Animations and slider bars¶
The final topic for the introduction is animations. Animation relies on a powerful multidimensional data container called a HoloMap, which is described in detail in the Exploring Data tutorial. Here, as a brief illustration, we show how to construct three HoloMaps from sets of Images with Contours, constructed using a list of different threshold levels for the above image.
As you can see in the above plot, having a large number of threshold levels would be very difficult to include in a single plot. In such a case, one could lay them all out side by side, but here we show how to combine them into three HoloMap objects that support animation:
%%opts Contours.Red (color=Palette('Reds')) Contours.Green (color=Palette('Greens')) Contours.Blue (color=Palette('Blues'))
from holoviews import Layout, HoloMap
import numpy
data = {lvl:(contours(channels.RedChannel.Macaw, levels=[lvl], group='Red') +\
contours(channels.Channel.Green, levels=[lvl], group='Green') +\
contours(channels.Channel.Blue, levels=[lvl], group='Blue'))

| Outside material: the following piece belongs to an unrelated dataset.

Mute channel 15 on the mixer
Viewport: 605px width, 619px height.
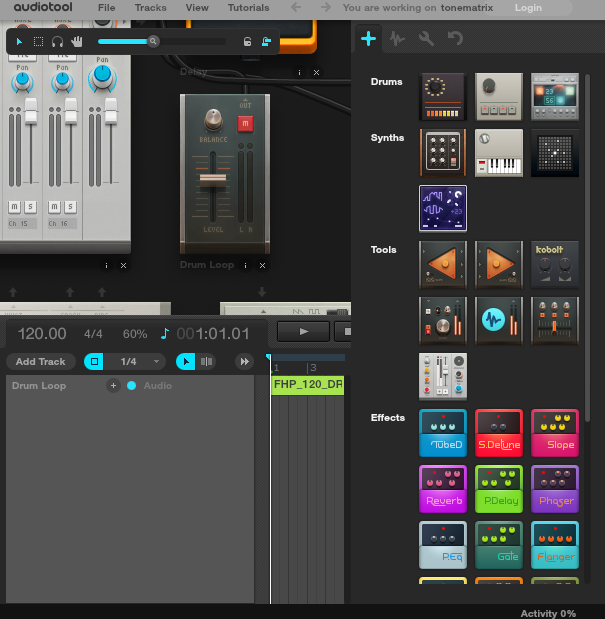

for lvl in numpy.linspace(0.1,0.9,9)}
levels = Layout.collate(data, key_dimensions=['Levels'])
levels
The levels object here is a Layout, just as in the other examples above, but it is displayed as an animation because it happens to contain three HoloMaps that have an additional dimension Levels beyond what has been laid out spatially in each image. There's no other special implementation necessary to get animations; they appear automatically whenever there are these additional dimensions in a HoloMap that haven't been sliced, sampled, or reduced down enough to fit into a single plot. Your data, as always, remains available within the object, if you later want to pull out portions of it to display without an animation:
green05 = levels.Overlay.Green[0.5]
green05 + green05.Channel + green05.Channel.Green.sample(y=0.0)
Now that you understand the basic concepts of HoloViews, it's worth checking out the full features of the HoloMap component, as well as all the other types of elements and containers. Have fun!